▸ Texto de lectura:

Sondas Voyager: el viaje interestelar apenas comienza
“¡Y despegue!”, exclamó hace 45 años el locutor de la transmisión desde Cabo Cañaveral, en Florida, EE UU. “Despegue del cohete Titan-Centaur, que lleva una de las dos naves Voyager para extender los sentidos del ser humano en lo profundo del sistema solar como nunca antes”.
Apenas dos décadas después del inicio de la era espacial, cuando los soviéticos lanzaron el primer objeto humano a órbita−aquel balón metálico llamado Sputnik que tanta histeria provocó en Occidente−, comenzaba la fantástica odisea de una de las misiones más ambiciosas e idealistas de la humanidad.
La Voyager 2 fue lanzada a las 10 de la mañana del sábado 20 de agosto de 1977. Dos semanas después, el lunes 5 de septiembre, partía su gemela, la Voyager 1, con las misma esperanzas pero con una trayectoria más rápida.
En poco menos de cinco décadas, estas magníficas máquinas lograron lo que nadie soñó que podían hacer: sobrevivir. Además de revolucionar nuestra comprensión de los grandes planetas gaseosos exteriores y revelar innumerables secretos del sistema solar, estas naves del tamaño de un pequeño automóvil extendieron la presencia humana más allá de lo imaginable.
A una velocidad de 61.000 km/h, las Voyager están dejando atrás la burbuja protectora de nuestro sol y cruzando hacia el territorio inexplorado entre las estrellas. Cada segundo que pasa se internan en territorio desconocido, lugares donde nuestra especie nunca ha estado.
“A través de su tecnología, sus descubrimientos y los mensajes que están entregando a la galaxia en nuestro nombre, todos hemos entrado en la era interestelar”, dice el científico planetario Jim Bell, autor del libro The Interstellar Age: Inside the Forty-Year Voyager Mission. “A largo plazo, los seres humanos tendremos que dejar la cuna de nuestro sol y mudarnos a las estrellas. La Era Interestelar es el futuro inevitable de la humanidad y las Voyager son nuestros primeros pasos en ese camino”.
‘Llamando’a diario a casa
Los logros de estos robots autónomos, que aún hoy continúan empujando los límites del conocimiento, están a la altura de los realizados por Magallanes, Colón, Yuri Gagarin y Neil Armstrong. Y, pese a que escaparon de la gravedad terrestre hace ya casi medio siglo, todos los días ‘llaman’ a casa.

▸ Información proporcionada:
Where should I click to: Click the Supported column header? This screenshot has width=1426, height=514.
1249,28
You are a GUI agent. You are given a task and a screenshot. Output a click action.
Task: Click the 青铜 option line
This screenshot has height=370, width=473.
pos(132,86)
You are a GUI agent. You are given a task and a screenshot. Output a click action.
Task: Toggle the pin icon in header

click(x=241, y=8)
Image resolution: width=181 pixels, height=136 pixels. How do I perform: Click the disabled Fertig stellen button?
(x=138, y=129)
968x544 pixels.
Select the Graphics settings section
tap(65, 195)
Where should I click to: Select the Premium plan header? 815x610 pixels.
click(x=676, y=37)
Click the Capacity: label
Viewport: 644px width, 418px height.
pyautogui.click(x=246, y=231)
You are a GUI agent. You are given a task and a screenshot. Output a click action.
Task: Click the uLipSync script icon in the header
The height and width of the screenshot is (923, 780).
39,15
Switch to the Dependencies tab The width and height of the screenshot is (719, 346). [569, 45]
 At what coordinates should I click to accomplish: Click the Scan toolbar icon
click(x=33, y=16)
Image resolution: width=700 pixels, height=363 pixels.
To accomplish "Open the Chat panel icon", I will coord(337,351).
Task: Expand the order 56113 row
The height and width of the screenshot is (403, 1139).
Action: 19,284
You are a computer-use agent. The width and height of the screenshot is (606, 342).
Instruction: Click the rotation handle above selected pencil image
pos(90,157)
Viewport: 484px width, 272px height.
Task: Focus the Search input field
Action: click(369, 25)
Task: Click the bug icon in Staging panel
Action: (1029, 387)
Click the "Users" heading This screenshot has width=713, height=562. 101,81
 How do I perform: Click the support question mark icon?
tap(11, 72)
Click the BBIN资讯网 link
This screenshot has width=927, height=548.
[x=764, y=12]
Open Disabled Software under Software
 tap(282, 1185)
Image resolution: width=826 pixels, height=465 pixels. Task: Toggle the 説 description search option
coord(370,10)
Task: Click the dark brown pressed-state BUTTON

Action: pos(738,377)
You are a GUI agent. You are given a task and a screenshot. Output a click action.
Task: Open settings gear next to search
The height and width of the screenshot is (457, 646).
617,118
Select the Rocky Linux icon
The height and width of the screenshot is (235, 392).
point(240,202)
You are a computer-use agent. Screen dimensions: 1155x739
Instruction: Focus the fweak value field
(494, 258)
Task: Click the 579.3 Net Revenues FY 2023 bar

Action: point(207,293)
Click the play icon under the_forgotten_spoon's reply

▸ Qué se solicita:
- A) Convierta en una lista breve el párrafo del texto sobre las sondas Voyager que comienza con "La Voyager 2 fue lanzada", y conserve sus datos principales.
- B) Según el texto sobre las sondas Voyager, indique si cada afirmación es correcta (sí o no) y cite las palabras exactas que lo deciden: (i) La Voyager 1 fue lanzada antes que la Voyager 2. (ii) Las naves Voyager avanzan a 61.000 km/h. (iii) Jim Bell es autor de un libro sobre la misión Voyager.
- C) Continúe el texto sobre las sondas Voyager a partir de su última oración.

▸ Tareas resueltas:
- A)
- Voyager 2: lanzada a las 10 de la mañana del sábado 20 de agosto de 1977.
- Voyager 1: partió dos semanas después, el lunes 5 de septiembre, con las mismas esperanzas y una trayectoria más rápida.

- B)
(i) No: "Dos semanas después, el lunes 5 de septiembre, partía su gemela, la Voyager 1".
(ii) Sí: "A una velocidad de 61.000 km/h, las Voyager están dejando atrás la burbuja protectora de nuestro sol".
(iii) Sí: "Jim Bell, autor del libro The Interstellar Age: Inside the Forty-Year Voyager Mission".

- C)
Desde las profundidades del espacio, ambas naves mandan débiles señales de radio que tardan entre 22 y 18 horas en llegar al planeta. Son los objetos hechos por el ser humano que están más lejos: la Voyager 1 se encuentra a más de 22.700 millones de kilómetros de la Tierra y la Voyager 2 a 19.300 millones de km.
Contra todo pronóstico y a -253 °C del espacio exterior, su electrónica, ordenadores, propulsores y antiguos sensores todavía funcionan. En los últimos años, los ingenieros leales y envejecidos que aún aguardan y analizan sus murmullos han apagado los componentes no esenciales para extender su vida útil hasta alrededor de 2030. Su suministro de energía de plutonio se ha reducido a aproximadamente la mitad desde que se lanzaron y no se cree que dure mucho más que una década.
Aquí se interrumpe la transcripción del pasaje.